Rosenthal’s second wild pitch resulted in Blackmon scoring, and that was followed by a Nolan Arenado RBI single. Rosenthal then uncorked another wild pitch while David Dahl was at the plate, allowing Arenado to advance to second. Dahl singled Arenado home before Rosenthal was finally able to put an end to the disastrous frame with a pair of flyouts.
“We had to get Rosie in the game,” manager Dave Martinez said, referring to the fact that Rosenthal had only made six prior appearances and hadn't pitched in eight days. “We’ve got to see what he can do. At this point, he just doesn’t look right.”
Over his first four outings this season -- with his first coming on March 30, representing a 591-day hiatus -- Rosenthal’s ERA was infinite; he hadn’t been able to complete a full inning, giving up seven runs in the process. Over his two other outings prior to Wednesday’s, he surrendered two runs in two innings, walking four and striking out three.
Rosenthal said he’s feeling great physically, but that for the first time in his career, he’s overthinking things when he’s on the mound.

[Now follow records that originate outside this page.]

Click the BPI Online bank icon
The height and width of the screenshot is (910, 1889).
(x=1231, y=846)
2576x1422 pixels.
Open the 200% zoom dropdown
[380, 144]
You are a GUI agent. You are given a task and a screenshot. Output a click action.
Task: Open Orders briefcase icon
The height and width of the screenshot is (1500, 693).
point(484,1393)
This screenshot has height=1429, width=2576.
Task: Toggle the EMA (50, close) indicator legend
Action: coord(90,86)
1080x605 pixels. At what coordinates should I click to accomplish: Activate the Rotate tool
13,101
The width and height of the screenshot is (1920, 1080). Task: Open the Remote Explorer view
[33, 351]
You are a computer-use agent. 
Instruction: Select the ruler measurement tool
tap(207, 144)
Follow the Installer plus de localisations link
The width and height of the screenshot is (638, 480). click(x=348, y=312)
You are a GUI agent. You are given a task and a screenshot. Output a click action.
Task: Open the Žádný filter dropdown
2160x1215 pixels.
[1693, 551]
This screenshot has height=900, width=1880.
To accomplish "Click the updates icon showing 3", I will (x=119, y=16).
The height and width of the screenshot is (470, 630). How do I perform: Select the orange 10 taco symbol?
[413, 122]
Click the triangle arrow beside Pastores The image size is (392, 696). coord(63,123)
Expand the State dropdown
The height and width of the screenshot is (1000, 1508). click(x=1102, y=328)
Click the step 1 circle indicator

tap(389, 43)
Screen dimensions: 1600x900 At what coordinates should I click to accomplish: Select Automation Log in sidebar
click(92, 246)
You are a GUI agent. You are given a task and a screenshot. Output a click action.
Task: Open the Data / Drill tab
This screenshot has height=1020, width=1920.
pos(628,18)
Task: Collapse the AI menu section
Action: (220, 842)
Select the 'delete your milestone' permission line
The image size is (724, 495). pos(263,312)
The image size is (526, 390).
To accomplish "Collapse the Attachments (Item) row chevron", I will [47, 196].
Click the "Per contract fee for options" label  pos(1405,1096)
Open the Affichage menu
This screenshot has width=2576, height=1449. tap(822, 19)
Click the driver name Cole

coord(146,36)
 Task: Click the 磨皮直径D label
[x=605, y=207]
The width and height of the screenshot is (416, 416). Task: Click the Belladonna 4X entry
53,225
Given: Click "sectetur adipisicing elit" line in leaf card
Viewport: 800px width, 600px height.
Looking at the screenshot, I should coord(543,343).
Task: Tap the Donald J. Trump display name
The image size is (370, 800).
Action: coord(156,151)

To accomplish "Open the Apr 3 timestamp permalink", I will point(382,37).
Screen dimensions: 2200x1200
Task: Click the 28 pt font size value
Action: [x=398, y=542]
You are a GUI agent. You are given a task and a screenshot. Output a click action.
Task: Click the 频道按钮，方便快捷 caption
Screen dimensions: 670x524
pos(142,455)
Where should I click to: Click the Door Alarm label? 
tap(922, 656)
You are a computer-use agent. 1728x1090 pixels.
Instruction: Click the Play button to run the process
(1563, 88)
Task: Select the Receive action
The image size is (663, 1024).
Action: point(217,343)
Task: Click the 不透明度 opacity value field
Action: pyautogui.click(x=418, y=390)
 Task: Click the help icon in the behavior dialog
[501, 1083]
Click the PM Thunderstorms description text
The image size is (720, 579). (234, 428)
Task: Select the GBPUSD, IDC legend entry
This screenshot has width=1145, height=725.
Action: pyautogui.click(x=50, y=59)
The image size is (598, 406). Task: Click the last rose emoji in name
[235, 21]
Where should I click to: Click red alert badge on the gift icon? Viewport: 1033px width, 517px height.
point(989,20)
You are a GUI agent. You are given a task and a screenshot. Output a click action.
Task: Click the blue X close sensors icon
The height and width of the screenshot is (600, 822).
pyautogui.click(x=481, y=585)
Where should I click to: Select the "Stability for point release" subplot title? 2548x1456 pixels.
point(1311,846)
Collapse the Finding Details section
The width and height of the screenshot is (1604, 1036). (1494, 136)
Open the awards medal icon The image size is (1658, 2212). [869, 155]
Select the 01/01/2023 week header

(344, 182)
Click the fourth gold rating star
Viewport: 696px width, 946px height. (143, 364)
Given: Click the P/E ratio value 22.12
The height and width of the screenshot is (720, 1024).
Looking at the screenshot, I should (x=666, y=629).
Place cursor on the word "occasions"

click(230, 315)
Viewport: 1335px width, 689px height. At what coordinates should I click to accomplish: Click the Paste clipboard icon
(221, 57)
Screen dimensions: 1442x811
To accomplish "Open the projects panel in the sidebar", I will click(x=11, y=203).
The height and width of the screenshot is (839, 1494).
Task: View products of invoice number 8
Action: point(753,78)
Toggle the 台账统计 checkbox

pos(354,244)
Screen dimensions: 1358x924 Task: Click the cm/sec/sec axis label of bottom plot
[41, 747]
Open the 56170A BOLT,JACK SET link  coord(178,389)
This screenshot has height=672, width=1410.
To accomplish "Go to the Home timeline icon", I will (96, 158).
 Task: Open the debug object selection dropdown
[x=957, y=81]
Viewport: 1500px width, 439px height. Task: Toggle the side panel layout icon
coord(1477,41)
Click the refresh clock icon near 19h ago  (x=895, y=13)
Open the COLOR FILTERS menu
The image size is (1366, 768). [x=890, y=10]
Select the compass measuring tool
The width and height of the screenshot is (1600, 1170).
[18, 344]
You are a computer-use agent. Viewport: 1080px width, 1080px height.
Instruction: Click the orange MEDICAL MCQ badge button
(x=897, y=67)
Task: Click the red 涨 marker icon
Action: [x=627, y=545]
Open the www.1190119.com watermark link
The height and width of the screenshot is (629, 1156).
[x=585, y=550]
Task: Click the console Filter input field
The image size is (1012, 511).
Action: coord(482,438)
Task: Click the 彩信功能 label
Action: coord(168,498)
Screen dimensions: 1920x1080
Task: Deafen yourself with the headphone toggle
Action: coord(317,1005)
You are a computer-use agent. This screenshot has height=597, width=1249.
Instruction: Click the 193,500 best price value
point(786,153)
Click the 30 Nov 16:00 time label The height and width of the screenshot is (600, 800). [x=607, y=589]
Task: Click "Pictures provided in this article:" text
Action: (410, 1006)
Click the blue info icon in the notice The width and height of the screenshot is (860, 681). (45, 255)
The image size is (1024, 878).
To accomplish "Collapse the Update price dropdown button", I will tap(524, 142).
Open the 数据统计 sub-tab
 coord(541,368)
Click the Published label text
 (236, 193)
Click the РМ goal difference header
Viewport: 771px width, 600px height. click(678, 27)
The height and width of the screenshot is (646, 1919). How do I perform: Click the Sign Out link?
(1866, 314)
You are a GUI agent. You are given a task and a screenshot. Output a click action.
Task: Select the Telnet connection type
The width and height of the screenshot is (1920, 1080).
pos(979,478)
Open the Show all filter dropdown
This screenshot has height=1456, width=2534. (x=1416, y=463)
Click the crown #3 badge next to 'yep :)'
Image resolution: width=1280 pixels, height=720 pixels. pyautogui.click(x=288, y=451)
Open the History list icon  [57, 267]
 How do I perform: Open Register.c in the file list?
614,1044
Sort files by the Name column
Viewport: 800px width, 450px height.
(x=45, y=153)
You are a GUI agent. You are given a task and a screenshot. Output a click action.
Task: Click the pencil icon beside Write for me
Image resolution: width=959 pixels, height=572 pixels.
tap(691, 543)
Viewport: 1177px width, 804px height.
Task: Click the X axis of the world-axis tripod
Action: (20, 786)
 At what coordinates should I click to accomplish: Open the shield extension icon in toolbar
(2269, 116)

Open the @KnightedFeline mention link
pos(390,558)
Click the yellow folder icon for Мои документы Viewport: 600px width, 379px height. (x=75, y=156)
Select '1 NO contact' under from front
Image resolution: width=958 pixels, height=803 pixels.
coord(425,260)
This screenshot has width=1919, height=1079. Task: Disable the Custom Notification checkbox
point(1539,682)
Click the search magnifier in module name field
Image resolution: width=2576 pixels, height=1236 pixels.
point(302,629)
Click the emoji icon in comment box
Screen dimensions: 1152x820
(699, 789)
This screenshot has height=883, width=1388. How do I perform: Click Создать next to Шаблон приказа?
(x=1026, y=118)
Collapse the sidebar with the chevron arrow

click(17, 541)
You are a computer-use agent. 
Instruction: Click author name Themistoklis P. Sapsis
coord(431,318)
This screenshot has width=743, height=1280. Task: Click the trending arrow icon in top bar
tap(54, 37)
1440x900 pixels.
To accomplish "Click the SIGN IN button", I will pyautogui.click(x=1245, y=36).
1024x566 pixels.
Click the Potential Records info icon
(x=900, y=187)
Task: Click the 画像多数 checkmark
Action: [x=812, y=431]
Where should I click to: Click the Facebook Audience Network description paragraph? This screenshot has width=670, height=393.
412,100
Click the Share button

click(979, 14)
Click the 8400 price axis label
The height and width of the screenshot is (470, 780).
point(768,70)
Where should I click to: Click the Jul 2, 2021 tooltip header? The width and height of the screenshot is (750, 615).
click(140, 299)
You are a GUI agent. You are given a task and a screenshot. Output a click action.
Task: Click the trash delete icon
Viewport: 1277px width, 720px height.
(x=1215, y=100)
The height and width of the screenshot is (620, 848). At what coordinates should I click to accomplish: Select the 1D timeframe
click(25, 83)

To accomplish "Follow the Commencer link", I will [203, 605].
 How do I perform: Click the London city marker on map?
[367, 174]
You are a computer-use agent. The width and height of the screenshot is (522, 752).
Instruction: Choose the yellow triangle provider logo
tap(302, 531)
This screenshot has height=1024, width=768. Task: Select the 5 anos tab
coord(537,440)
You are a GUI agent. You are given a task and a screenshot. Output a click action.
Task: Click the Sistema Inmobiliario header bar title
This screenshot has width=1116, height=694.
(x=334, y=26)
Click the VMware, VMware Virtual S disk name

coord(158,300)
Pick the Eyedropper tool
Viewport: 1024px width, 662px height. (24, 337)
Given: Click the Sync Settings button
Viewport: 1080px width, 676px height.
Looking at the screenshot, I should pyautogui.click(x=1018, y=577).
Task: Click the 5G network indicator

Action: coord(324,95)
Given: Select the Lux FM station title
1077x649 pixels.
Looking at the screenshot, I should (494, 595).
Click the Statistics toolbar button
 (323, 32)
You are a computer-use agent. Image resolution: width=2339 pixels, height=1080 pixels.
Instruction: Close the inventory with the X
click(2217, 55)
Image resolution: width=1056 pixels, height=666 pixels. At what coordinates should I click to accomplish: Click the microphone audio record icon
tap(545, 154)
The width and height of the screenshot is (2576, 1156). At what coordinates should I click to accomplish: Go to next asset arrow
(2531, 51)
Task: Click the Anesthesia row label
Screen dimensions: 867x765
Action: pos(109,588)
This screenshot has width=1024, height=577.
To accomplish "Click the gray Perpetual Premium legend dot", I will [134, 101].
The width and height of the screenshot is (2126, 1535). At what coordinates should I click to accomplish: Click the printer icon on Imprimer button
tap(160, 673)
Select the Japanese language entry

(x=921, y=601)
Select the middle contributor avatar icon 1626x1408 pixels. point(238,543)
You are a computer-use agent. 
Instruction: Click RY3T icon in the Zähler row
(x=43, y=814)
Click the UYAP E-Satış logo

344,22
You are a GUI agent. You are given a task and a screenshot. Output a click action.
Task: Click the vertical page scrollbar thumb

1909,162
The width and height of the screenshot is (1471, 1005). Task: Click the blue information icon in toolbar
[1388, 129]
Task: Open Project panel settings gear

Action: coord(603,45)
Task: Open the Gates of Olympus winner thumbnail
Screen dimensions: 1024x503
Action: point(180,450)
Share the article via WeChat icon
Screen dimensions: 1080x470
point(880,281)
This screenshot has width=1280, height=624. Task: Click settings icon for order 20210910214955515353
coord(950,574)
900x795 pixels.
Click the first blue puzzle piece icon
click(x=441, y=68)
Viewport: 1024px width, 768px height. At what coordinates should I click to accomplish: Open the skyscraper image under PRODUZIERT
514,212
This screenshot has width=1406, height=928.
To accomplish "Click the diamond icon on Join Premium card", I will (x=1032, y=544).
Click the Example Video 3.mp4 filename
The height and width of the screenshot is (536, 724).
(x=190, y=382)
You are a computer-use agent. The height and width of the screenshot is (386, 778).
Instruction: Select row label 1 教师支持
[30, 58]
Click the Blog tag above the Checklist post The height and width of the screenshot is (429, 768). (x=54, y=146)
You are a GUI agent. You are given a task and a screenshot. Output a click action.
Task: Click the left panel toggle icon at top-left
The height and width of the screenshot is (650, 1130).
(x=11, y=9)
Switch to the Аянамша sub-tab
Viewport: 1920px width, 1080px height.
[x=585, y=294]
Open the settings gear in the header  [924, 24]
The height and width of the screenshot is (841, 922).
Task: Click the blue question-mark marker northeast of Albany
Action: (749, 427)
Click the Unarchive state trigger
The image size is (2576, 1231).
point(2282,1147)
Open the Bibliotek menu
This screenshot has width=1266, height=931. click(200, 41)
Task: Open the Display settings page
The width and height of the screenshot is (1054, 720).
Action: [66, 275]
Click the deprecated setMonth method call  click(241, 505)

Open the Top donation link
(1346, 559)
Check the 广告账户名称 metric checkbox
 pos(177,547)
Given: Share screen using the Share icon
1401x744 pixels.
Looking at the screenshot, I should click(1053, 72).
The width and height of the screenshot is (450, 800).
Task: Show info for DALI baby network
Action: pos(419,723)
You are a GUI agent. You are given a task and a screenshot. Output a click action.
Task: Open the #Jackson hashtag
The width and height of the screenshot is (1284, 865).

“It’s tough when you kind of get into a funk like this, you kind of start to think about things a little bit more than you normally would,” he said. “I think that’s where I’m at. I’ve gotta just get over that hump and clear my mind, and just trust everything. … When I just throw it, good things happen and I make good pitches. But when I get behind or I feel like I need to make a really good pitch, a two-strike pitch, that’s when I’m having those misses.”
The challenge going forward for Rosenthal and the Nationals is twofold: they’ll have to figure out how to stop Rosenthal’s downward spiral, and they’ll have to do it while utilizing him -- at least for now -- less often than he’s used to.
“It’s just hard because I’m not used to having that much time [between outings],” he said. “But I think if that’s going to be the case, I just have to find some extra time in between to put in some more work and have myself be ready if those are the situations.”
The challenge awaits, and time is of the essence, particularly in an already bunched-up National League East division that promises to be competitive all the way through the season. The Nationals need their bullpen to turn things around, and do it yesterday.
Rosenthal is a big piece of that puzzle.
“We’ve got to figure something out,” Martinez said. “I know we need him, but we’ve got to figure out what’s going on and get him right. … We need him to pitch.”